NORMANTON, Arboretum, and Derwent are wards which, for most people, are the "choice of last resort", Derby City Council's Conservative opposition leader claimed on Wednesday night.
Councillor Philip Hickson made the comment as he argued for the authority to scrap its plans to change the way neighbourhood boards in each of the city's 17 wards are funded.
The boards are made up of community leaders, councillors and local service providers, like Derby Homes and the police, and spend their budgets on projects to benefit their communities.
At last night's cabinet meeting, a furious debate concluded with the council's Labour leadership agreeing to change the amount each board receives – £36,000 in 2012-13 – so the sums were "based on need".
Mr Hickson argued that the boards which had been most successful were those from which money was being taken away.
He had previously accused Labour of declaring a "class war", saying that the wards benefiting from the changes were those with Labour councillors.
At the meeting, he said the system used to decide the level of need – which the council says is based on household income, crime and anti-social behaviour, housing standards and child poverty – for each ward had been "discredited".
And Mr Hickson said that extra money for boards inArboretum, Derwent, and Normanton would not make a significant difference.
Mr Hickson said: "It's like pouring tea into a cup and it remaining empty. They remain chaotic and unmanageable. For most people, those wards are a choice of last resort."

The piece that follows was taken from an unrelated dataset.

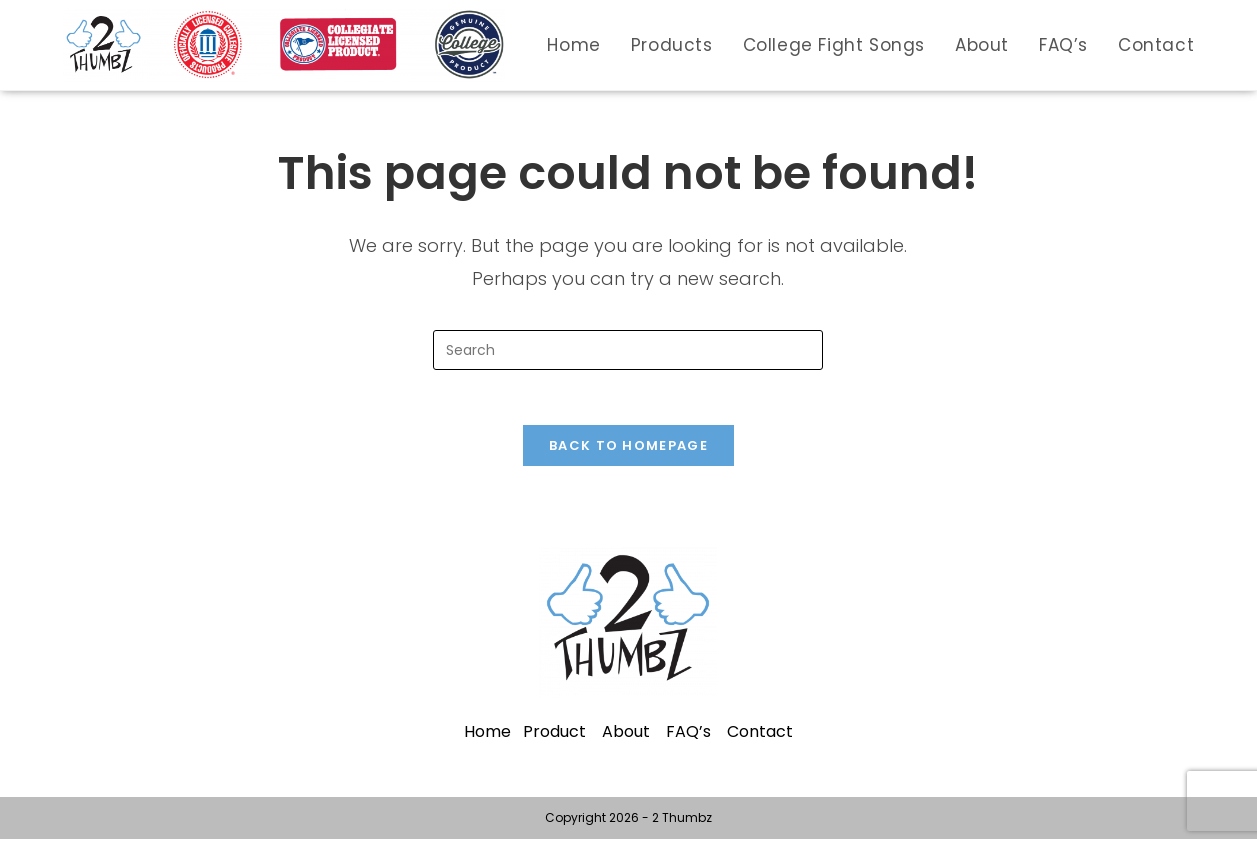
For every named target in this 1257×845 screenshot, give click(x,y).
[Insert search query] (628, 350)
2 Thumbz (682, 823)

He said millions had been ploughed into the Derwent ward with no "significant outcomes".
He said: "The reality of this proposal is that it's got nothing to do with fairness and everything to do with political malice."

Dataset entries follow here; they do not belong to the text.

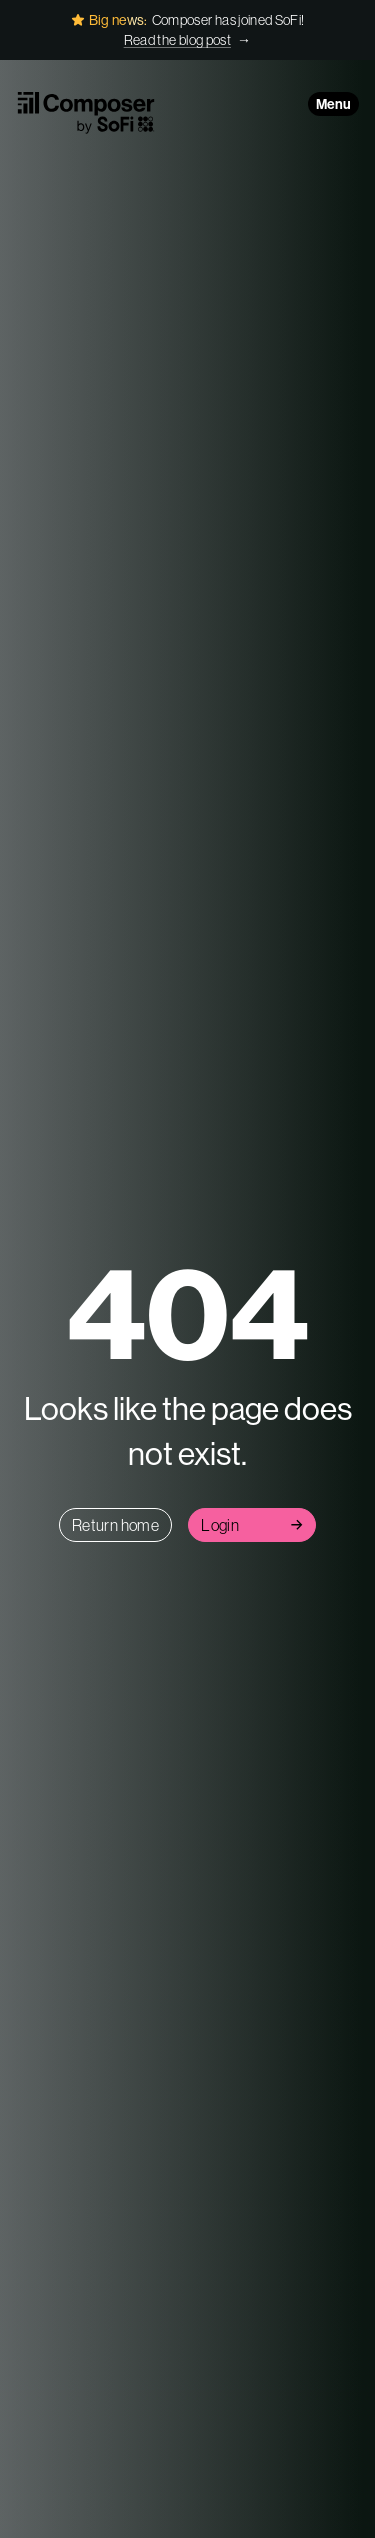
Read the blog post (177, 40)
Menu (333, 104)
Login (252, 1525)
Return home (115, 1525)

After the meeting, Mr Hickson said "most people in Derby" would agree that ploughing millions into Arboretum, Normanton, and Derwent had not made a big difference.
But he said that neighbourhood boards in areas losing cash had been extremely popular with 70 to 100 people turning up to meetings.
He said those people would say "what's the point?" of their work now they would have smaller budgets.
Liberal Democrat leader Councillor Hilary Jones called the changes "electoral bribery", accusing it of being a postcode lottery "designed to prop up the Labour administration."
Labour councillors spoke of their outrage at Mr Hickson's comments, with the council's deputy leader, Ranjit Banwait, calling it a "shocking outburst".
He said he assumed that the "Tories wouldn't be fielding any candidates in those wards". Mr Banwait previously said the changes would be introduced in May.
He began the debate by saying it was a time for some communities to make "justified sacrifices and do their best to support those communities in our city that desperately need it".
He said it was a "complete absurdity" to suggest a "class war" and pointed to examples where the Labour party had helped better-off wards in the past, such as campaigning to keep open care homes.
Mr Hickson told the meeting his party would "call in" the neighbourhood budgets decision, meaning it would request it be referred back to the relevant scrutiny board.